The limited sizing affected some astronaut duties. While it didn’t impact Space Shuttle crew assignments, since crew members who didn’t spacewalk, like Currie, could do research or run the robotic arm, “it did impact assignments on the ISS where all crew members—Russian and U.S.—had to be able to conduct [spacewalks],” says Bonnie Dunbar, a former NASA astronaut who flew on the shuttle five times, and an aerospace engineering professor at Texas A&M University, where she runs a spacesuit-design lab.

The restrictions piled up after the Space Shuttles program ended in 2011, and the ISS became the only destination for astronauts. NASA was forced to judge prospective astronauts not only by their qualifications and experience, but their size, too. “Applicants had to be bigger to be selected,” Dunbar says. (The agency faced a similar situation in the 1960s, with the opposite problem: the first space capsules, tiny and cramped, required astronauts to be no taller than 5 feet 11 inches.)

Today, astronauts still use the same 40-year-old spacesuits; NASA hasn’t made any new ones since these were designed. Several have been lost over the years, including in the Challenger and Columbia disasters, and in a SpaceX cargo mission that exploded in 2015.

“We have to make do with what we have,” Dunbar says.

So what do we have, specifically on the ISS?

The station currently has six people on board. Their spacesuit wardrobe contains six spacesuit torsos, two each in medium, large, and extra large. But only some are ready for spacewalks; one medium and one extra large are spares, and require hours of work to prep for use, according to NASA spokesperson Brandi Dean. McClain trained on the ground in both the medium and large, but she wore the medium torso on a spacewalk with Hague last week. When she came back inside, she told mission control that the medium fit her better—the same size that her fellow female astronaut, Koch, planned to use.
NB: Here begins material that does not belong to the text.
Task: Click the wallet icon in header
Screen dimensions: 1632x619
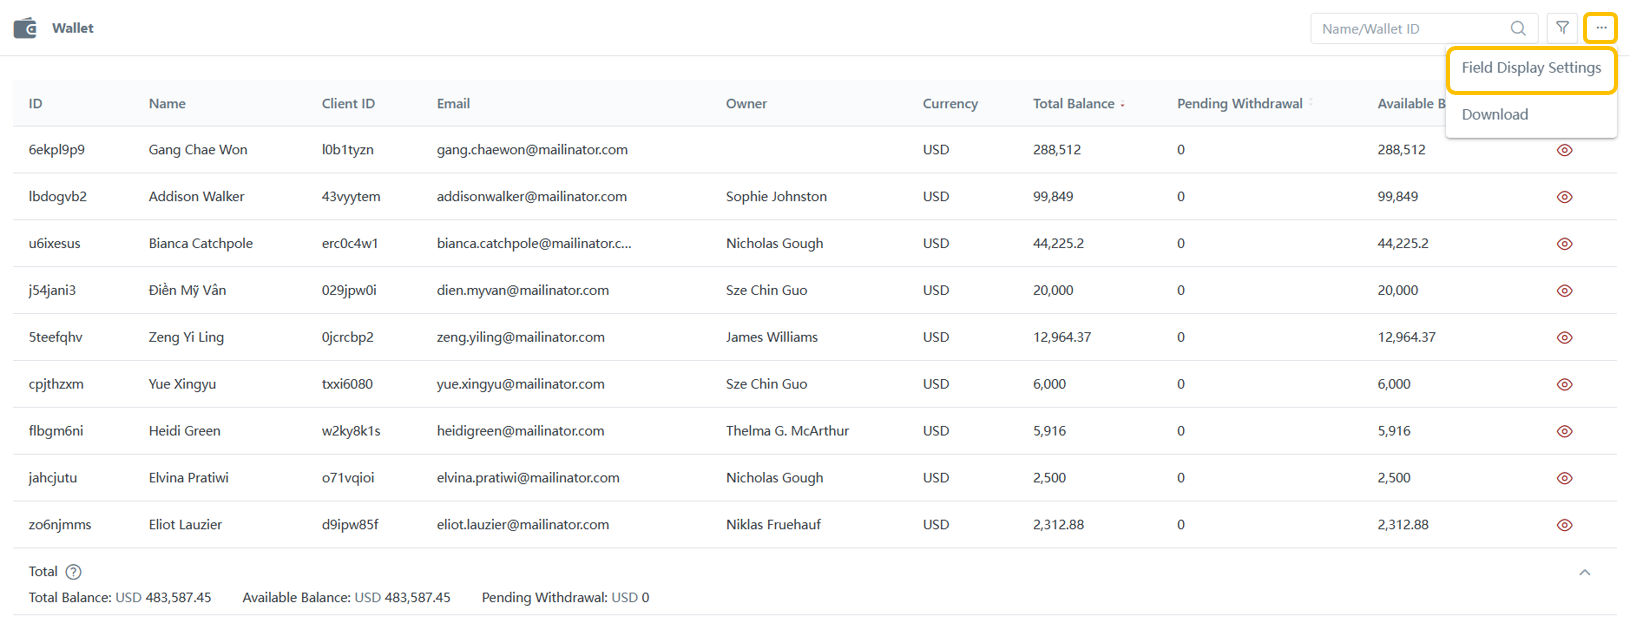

“We do our best to anticipate the spacesuit sizes that each astronaut will need, based on the spacesuit size they wore in training on the ground, and in some cases—including Anne’s—astronauts train in multiple sizes,” Dean says. “However, individuals’ sizing needs may change when they are on orbit, in response to the changes living in microgravity can bring about in a body. In addition, no one training environment can fully simulate performing a spacewalk in microgravity, and an individual may find that their sizing preferences change in space.”

Instead of adapting the spare, NASA decided to change the spacewalk lineup. Koch will wear the medium torso on Friday’s spacewalk, and McClain will wear it again on another spacewalk, scheduled for early April.

The space agency is long overdue for new spacesuits, but it has hesitated, thanks to budgetary restrictions and changing policies. Medium or large, the garments “have far outlasted their original 15-year design life,” according to a 2017 report from NASA’s inspector general. In the last decade, NASA has spent nearly $200 million on spacesuit development for future missions, including to Mars, but “the agency remains years away from having a flight-ready spacesuit capable of replacing the EMU or suitable for use on future exploration missions,” the report found.

Some of the stagnation stems from uncertainty over where NASA will send future astronauts. The moon and Mars are different worlds, with their own environmental conditions, and require different spacesuit designs to keep humans healthy and alive. And it doesn’t help that the preferred destination seems to change with each new presidential administration. “The lack of a formal plan and specific destinations for future missions has complicated spacesuit development,” the inspector general said.

NASA today is far more accommodating for female astronauts than it once was, and the agency employs more of them than before. Consider the 1980s, when engineers sheepishly asked Sally Ride whether 100 tampons were enough for her seven-day mission to orbit. But the spacesuits they wear today are a relic of that time, built with other bodies in mind. Yes, NASA has to work with what it has, but in 2019, it employs female astronauts and should anticipate more. It doesn't seem too much to ask to have enough spacesuits to fit them, too.